The short-fix trend, the politicians say, reflects a polarized electorate. “Everyone has just dug in their heels,” said Rep. William Lacy Clay, D-Mo. And people rarely hear the opposing view. “They see things on Fox or MSNBC and that’s it,” said Rep. Mike Simpson, R-Idaho.
The parties help fuel this trend by pushing sharply partisan agendas, hoping to elect more like-minded lawmakers with largely ideological manifestos and to pad their majorities. On Wednesday, for instance, the House plans to vote on repealing the 2010 federal health care law, even though a similar effort won in the House earlier this year on a largely party-line vote and then died in the Democratic-run Senate.

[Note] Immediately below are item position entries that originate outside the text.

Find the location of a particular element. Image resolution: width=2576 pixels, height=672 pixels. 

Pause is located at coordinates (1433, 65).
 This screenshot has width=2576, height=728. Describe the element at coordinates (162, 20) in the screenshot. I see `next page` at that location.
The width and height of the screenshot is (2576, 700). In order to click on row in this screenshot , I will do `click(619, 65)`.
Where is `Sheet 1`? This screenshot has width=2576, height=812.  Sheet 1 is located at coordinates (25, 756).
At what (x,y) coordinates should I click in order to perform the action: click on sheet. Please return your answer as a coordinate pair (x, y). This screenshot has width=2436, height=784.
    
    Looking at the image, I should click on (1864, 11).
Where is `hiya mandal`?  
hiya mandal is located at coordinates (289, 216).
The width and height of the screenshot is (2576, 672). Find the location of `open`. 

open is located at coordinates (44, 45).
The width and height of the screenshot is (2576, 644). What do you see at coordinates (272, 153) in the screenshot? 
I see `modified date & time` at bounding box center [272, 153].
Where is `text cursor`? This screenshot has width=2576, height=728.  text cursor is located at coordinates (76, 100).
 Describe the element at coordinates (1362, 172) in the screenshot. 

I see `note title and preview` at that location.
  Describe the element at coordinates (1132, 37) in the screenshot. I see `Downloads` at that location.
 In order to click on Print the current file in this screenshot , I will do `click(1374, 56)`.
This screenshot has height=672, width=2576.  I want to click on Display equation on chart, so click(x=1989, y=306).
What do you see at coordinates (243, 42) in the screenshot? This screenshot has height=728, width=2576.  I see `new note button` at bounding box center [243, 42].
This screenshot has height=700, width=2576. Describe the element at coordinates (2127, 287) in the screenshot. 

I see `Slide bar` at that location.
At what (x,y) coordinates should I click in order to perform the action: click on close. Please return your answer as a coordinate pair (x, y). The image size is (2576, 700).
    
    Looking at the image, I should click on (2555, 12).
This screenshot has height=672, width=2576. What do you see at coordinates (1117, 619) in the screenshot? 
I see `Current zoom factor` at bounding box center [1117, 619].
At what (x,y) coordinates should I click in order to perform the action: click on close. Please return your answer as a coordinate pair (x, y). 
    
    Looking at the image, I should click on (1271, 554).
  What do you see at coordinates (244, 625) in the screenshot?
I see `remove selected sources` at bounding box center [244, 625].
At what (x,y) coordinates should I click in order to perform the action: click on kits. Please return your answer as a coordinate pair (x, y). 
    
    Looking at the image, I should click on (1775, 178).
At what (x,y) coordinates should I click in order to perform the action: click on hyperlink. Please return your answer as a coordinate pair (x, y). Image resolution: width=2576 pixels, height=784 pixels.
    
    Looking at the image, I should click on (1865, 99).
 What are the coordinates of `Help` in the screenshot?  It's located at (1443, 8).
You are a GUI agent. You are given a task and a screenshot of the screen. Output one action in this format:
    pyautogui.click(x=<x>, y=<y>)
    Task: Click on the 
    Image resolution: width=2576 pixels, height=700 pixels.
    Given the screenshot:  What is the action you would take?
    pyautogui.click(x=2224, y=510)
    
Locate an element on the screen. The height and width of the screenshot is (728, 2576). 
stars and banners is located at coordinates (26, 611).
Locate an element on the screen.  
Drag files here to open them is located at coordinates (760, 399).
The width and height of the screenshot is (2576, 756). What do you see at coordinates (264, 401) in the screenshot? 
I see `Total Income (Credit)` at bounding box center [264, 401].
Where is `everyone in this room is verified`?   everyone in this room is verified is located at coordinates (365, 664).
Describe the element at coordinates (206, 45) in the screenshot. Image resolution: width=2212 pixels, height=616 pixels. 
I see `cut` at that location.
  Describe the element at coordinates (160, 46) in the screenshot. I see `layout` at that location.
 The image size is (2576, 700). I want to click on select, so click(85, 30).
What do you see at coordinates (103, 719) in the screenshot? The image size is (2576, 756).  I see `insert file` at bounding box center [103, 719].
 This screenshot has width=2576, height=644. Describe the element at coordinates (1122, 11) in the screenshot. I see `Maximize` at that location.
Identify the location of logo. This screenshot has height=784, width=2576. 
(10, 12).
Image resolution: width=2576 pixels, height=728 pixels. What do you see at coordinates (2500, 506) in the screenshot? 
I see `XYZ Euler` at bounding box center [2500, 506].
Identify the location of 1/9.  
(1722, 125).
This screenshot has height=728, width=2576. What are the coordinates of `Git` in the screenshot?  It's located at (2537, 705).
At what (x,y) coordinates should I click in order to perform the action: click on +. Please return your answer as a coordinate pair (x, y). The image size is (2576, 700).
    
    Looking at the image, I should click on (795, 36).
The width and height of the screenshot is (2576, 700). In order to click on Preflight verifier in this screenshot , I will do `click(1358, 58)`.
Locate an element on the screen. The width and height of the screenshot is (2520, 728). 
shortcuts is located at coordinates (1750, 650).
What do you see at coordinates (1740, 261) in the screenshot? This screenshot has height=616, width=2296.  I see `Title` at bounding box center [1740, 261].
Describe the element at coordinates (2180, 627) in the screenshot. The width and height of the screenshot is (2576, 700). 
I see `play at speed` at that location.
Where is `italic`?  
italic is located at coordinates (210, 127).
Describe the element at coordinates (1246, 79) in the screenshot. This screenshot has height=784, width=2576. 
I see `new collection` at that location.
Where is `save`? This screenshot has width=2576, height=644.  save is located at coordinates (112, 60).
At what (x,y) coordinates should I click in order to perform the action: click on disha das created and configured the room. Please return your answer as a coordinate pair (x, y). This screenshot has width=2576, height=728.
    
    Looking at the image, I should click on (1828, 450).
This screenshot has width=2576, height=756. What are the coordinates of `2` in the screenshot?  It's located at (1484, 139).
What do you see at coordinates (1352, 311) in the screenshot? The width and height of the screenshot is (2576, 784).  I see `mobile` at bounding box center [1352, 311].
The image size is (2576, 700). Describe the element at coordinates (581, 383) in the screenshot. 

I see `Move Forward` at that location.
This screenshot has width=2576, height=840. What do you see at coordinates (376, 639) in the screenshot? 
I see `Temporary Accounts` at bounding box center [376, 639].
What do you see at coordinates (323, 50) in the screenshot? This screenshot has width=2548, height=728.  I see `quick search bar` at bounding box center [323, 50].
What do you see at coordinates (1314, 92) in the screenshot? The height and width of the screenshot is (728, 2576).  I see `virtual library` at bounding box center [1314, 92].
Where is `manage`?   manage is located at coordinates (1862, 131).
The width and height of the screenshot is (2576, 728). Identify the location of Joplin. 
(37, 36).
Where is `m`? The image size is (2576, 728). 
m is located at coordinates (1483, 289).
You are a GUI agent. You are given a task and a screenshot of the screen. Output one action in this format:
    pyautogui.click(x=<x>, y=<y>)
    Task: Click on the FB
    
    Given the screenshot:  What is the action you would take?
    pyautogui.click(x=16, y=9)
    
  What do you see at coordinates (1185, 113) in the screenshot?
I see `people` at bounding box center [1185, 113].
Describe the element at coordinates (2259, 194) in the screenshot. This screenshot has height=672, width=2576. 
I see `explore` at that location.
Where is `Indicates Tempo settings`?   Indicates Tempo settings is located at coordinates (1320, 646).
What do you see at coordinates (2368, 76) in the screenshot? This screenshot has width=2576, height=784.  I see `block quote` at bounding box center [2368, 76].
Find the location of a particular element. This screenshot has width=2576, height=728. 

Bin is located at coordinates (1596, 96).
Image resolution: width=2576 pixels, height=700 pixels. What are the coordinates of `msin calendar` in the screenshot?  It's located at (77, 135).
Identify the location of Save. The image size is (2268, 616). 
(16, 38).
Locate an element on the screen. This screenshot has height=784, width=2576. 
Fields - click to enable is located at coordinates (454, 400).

Later this month, House Republicans plan a vote on extending the Bush-era tax cuts. They’ll get little if any Democratic support, since most Democrats want the cuts to end for the highest earners. In the Senate, Democrats have taken votes to increase taxes on the wealthy, measures that have died in the House.
By the end of the year, some sort of accord – another temporary fix – looks plausible.
“At the end of the day, neither caucus wants to be held responsible for collapsing popular programs or raising fees on college loans or defaulting the government, so the two caucuses ‘compromise,’ through a temporary fix that keeps the status quo limping along,” Public Citizen’s Holman said.
And the people most affected by the quick fixes are unable to do any long-term planning. That was evident when Congress approved a one-year freeze last month in the interest rate for subsidized Stafford loans. Weeks of disagreements over how to pay the $5.9 billion tab had stymied the student loan-rate bid.
“It is a mixed outcome,” said Haley Chitty, the communications director for the National Association of Student Financial Aid Administrators.
But, Chitty added, “there is also the issue of making student loans predictable and easy to understand. Over the last five years, the interest rate on these loans has been different.”
Because Congress waited until the last minute – the 3.4 percent rate was to double July 1 – “it makes it more difficult for students and parents to predict and understand what their rate will be.”
And, he said, “If this year is any indication, we’ll be facing a similar situation this time next year.”